Gigi Riva, plus sarde qu’un Sarde

Lombard de naissance, Luigi Riva découvre Cagliari en 1963, parachuté là contre son gré, comme s’il était un élément constitutif du Plan de Renaissance sociale et économique de la Sardaigne voté l’année précédente par le Parlement italien. L’île vit encore au rythme de traditions que les investissements massifs de l’Etat, des greffons rejetés tels de vulgaires corps étrangers, peinent à faire reculer. C’est encore la Sardaigne mystérieuse et austère dépeinte par Gavino Ledda dans Padre Padrone, où la culture et la langue sardes semblent ne jamais devoir s’effacer devant les rêves de modernisation du centralisme italien.

Une image tirée du film Padre Padrone des frères Taviani, inspiré du roman de Ledda. Les traits du héros interprété par Saverio Marconi font étrangement penser à ceux de Riva.

Déjà trop grand pour la Serie C, Riva se soumet au droit asymétrique du calcio : l’Union Sportiva Cagliari offre plus que Bologne et la Sampdoria aux dirigeants de l’AC Legnano, son avis n’est pas requis, alors il s’exile contraint et forcé sur ce bout de terre dont on dit qu’il n’est peuplé que de bergers et de bandits dont le plus célèbre est le Tigre de l’Ogliastra, Samuele Stochino[1]. D’ailleurs celui qui le désire se fait appeler Sandokan, un corsaire imaginé par l’écrivain Emilio Salgari. Pour l’état civil, Sandokan est Arturo Silvestri, un ancien défenseur international ayant évolué avec le Milan au temps du règne de GreNoLi[2]. Riva n’a même pas 19 ans et s’acclimate à la Sardaigne sous la tutelle de Sandokan, présent chaque soir à ses côtés dans le réfectoire où dînent les espoirs de l’US Cagliari. Cette vie quasi monacale n’est pas si différente de celle supportée dans un internat religieux après la mort du père puis de la mère et où, par la force des choses, il s’est endurci. Qui le connaît à cette époque garde le souvenir d’un jeune homme maigre aux traits anguleux et aux méplats affirmés dont le regard témoigne d’une volonté hors du commun, bien plus que les mots, rares et acérés.

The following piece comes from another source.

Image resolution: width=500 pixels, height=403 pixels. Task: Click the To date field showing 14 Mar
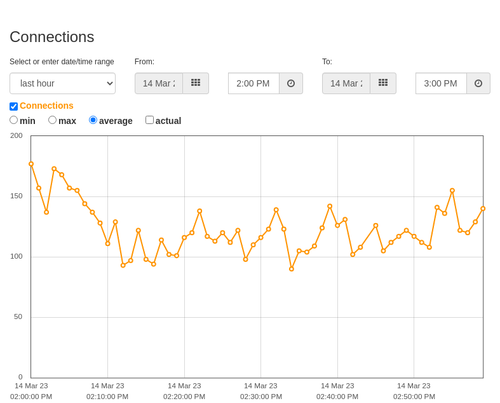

Riva s’installe sur le flanc gauche de l’attaque sarde et peut revendiquer – ils sont peu nombreux – sa participation à l’intégralité de l’épopée sarde, de la Serie B au scudetto de 1970. Quand Sandokan part entraîner Milan, Manlio Scopigno endosse le costume du mister. Cigarette à la main, toujours élégant sur le banc du vieux stadio Amsicora, il émane de Scopigno quelque chose d’énigmatique, un visage venu de l’antiquité auréolé de mystère. Son détachement apparent le rend unique à une époque où les maghi en vogue, Helenio Herrera ou Heriberto Herrera, se laissent dévorer par la superstition. Avec Gigi Riva, l’alchimie fonctionne et l’ailier gauche élargit sa palette en devenant un buteur prolifique, habile dans les phases de transition, puissant du pied gauche et efficace de la tête. Capocannoniere en 1967 et courtisé par les plus grands clubs italiens l’année suivante, Riva conditionne sa prolongation à Cagliari au retour de Scopigno, écarté une saison durant après une soirée de beuverie à l’ambassade d’Italie à Washington destinée à fêter la fin d’un tournoi de la United Soccer Association[3].

Avec Manlio Scopigno.

Riva assiste à la constitution progressive d’un groupe redoutable, que soudent les déplacements et les longues mises au vert sur le continent[4]. Arrivent successivement Nené, Cera, Niccolai, Albertosi, Brugnera, Gori, Domenghini, des joueurs pour la plupart déclassés et venus Cagliari à contrecœur avant de découvrir le paradis sur terre. Seconde en 1969, cette équipe conquiert un extraordinaire scudetto en 1970, réalisant ce qu’aucune società du Mezzogiorno n’est parvenue à faire jusqu’alors. Ce titre, le chroniqueur Gianni Brera le qualifie de symbole de l’inclusion de la Sardaigne à l’Italie moderne, « se libérant de ses ancestraux complexes d’infériorité ». Le libérateur se nomme évidemment Riva : en inscrivant le but du titre contre Bari le 12 avril 1970, le désormais triple capocannoniere entre dans la mythologie sarde.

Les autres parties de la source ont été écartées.